Copy out every line of the data where the word "computer" is found.

§ Data records
▬▬▬

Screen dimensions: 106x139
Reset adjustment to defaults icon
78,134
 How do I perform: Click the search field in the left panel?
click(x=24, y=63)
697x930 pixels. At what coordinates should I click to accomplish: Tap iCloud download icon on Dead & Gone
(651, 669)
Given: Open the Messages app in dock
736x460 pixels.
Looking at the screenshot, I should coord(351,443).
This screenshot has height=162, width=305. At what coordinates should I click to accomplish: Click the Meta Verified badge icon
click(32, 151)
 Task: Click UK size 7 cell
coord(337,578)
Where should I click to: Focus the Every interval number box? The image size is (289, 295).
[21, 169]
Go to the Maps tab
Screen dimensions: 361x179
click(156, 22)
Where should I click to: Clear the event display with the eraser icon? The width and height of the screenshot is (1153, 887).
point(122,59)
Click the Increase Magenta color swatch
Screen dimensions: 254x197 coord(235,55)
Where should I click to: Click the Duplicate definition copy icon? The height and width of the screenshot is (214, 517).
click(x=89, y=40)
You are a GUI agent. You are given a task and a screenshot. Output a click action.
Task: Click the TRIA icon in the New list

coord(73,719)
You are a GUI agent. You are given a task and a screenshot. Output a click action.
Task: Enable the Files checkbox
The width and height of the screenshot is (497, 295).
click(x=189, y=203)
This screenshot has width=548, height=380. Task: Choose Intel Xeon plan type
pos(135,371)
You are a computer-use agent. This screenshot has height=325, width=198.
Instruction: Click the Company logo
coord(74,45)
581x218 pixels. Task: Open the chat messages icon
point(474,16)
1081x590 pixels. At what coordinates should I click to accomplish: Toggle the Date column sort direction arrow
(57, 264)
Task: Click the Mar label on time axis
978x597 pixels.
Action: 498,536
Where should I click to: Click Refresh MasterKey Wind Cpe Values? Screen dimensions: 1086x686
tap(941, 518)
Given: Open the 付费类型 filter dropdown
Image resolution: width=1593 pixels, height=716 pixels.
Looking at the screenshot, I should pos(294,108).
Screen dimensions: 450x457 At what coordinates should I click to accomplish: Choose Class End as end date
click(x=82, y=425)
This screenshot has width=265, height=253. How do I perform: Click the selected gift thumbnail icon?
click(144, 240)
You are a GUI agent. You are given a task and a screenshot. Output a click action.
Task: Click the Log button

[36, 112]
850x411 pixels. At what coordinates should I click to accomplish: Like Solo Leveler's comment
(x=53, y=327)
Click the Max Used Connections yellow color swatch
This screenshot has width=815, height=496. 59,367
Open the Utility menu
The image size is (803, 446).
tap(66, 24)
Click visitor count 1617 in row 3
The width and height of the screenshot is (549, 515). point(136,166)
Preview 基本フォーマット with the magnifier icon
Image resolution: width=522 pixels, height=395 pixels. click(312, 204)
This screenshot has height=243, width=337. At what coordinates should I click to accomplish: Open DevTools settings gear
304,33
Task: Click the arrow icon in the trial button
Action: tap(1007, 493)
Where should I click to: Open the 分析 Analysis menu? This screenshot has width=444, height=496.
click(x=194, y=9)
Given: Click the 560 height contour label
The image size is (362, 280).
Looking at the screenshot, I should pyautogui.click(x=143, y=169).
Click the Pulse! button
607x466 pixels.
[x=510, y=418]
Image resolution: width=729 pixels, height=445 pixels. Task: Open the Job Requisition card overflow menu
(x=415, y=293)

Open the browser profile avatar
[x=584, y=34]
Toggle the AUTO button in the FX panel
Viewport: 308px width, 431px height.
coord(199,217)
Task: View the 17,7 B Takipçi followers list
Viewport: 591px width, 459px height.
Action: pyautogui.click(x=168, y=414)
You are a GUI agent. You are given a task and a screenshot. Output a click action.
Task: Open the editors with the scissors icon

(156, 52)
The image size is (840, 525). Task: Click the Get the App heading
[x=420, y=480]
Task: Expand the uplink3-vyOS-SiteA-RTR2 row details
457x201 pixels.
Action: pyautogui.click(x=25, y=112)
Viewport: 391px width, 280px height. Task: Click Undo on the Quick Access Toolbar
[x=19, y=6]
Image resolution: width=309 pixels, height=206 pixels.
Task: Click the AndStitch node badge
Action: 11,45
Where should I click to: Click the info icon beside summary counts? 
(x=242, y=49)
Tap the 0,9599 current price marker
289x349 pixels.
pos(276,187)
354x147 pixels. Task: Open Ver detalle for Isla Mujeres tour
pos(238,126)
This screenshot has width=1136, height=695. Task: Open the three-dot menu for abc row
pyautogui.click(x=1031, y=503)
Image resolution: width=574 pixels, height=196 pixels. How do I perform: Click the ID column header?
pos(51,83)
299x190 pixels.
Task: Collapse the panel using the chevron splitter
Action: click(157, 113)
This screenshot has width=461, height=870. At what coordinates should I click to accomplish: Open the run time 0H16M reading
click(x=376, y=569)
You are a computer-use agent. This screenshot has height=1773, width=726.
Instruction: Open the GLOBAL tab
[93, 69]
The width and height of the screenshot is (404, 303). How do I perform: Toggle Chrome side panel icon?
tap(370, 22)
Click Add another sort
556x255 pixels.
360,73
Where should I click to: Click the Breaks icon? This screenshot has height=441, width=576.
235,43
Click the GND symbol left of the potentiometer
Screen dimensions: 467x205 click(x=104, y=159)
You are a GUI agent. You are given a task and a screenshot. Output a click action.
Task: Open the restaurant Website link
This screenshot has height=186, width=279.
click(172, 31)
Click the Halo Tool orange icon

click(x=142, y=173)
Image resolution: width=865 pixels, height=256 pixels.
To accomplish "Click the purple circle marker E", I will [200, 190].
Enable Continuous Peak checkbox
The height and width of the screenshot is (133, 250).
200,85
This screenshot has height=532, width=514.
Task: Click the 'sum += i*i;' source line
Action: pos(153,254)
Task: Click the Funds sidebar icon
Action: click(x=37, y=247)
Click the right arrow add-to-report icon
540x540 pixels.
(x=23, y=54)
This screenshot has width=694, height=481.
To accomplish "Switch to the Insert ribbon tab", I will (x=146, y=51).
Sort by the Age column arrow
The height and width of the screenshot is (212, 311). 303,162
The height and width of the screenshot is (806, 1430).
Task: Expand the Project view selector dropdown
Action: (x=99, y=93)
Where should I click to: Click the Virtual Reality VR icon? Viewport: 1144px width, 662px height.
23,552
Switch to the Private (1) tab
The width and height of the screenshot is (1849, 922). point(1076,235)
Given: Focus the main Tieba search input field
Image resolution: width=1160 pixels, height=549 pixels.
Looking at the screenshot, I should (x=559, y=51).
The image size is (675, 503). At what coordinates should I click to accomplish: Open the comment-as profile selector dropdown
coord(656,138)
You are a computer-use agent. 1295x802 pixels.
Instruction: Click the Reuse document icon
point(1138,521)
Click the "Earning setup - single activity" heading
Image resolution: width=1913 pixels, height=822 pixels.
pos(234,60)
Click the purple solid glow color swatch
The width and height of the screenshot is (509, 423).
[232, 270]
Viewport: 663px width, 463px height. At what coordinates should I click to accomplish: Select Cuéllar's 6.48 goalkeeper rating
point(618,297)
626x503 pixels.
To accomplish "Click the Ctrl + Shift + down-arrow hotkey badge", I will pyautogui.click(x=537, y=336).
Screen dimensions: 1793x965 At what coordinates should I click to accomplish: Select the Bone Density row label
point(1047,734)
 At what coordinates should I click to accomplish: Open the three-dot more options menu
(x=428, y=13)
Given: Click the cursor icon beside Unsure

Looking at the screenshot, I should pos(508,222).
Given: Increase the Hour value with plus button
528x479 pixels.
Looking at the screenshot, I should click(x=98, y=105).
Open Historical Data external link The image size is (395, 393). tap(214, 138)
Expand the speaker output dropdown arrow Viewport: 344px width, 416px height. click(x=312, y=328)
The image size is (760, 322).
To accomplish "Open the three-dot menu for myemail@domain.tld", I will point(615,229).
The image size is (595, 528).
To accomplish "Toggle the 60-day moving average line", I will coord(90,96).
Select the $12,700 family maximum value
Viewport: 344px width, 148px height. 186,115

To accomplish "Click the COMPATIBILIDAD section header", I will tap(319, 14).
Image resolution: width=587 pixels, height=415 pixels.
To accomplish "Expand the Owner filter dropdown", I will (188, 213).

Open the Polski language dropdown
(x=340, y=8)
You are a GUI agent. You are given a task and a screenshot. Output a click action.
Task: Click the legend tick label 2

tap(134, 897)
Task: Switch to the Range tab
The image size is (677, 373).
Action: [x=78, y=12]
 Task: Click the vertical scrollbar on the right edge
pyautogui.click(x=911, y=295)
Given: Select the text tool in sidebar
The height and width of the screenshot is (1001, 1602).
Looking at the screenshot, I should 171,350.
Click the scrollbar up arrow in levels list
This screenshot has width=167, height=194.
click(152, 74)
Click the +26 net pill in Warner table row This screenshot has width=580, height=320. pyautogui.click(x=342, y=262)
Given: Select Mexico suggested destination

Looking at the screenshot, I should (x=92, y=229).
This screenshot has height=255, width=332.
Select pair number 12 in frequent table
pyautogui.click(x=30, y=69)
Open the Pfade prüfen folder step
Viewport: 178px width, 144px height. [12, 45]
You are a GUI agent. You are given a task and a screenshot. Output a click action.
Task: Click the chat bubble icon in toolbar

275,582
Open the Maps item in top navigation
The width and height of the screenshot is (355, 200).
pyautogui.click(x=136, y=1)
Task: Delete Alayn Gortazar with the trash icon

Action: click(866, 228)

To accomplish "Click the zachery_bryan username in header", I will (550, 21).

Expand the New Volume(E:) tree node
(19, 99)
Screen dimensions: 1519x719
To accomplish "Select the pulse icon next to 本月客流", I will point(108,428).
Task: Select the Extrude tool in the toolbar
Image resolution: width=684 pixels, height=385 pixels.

▬▬▬

§ Solution
You are a computer-use agent. This screenshot has height=325, width=198.
You are a computer-use agent. This screenshot has height=1773, width=726.
You are a computer-use agent. 1295x802 pixels.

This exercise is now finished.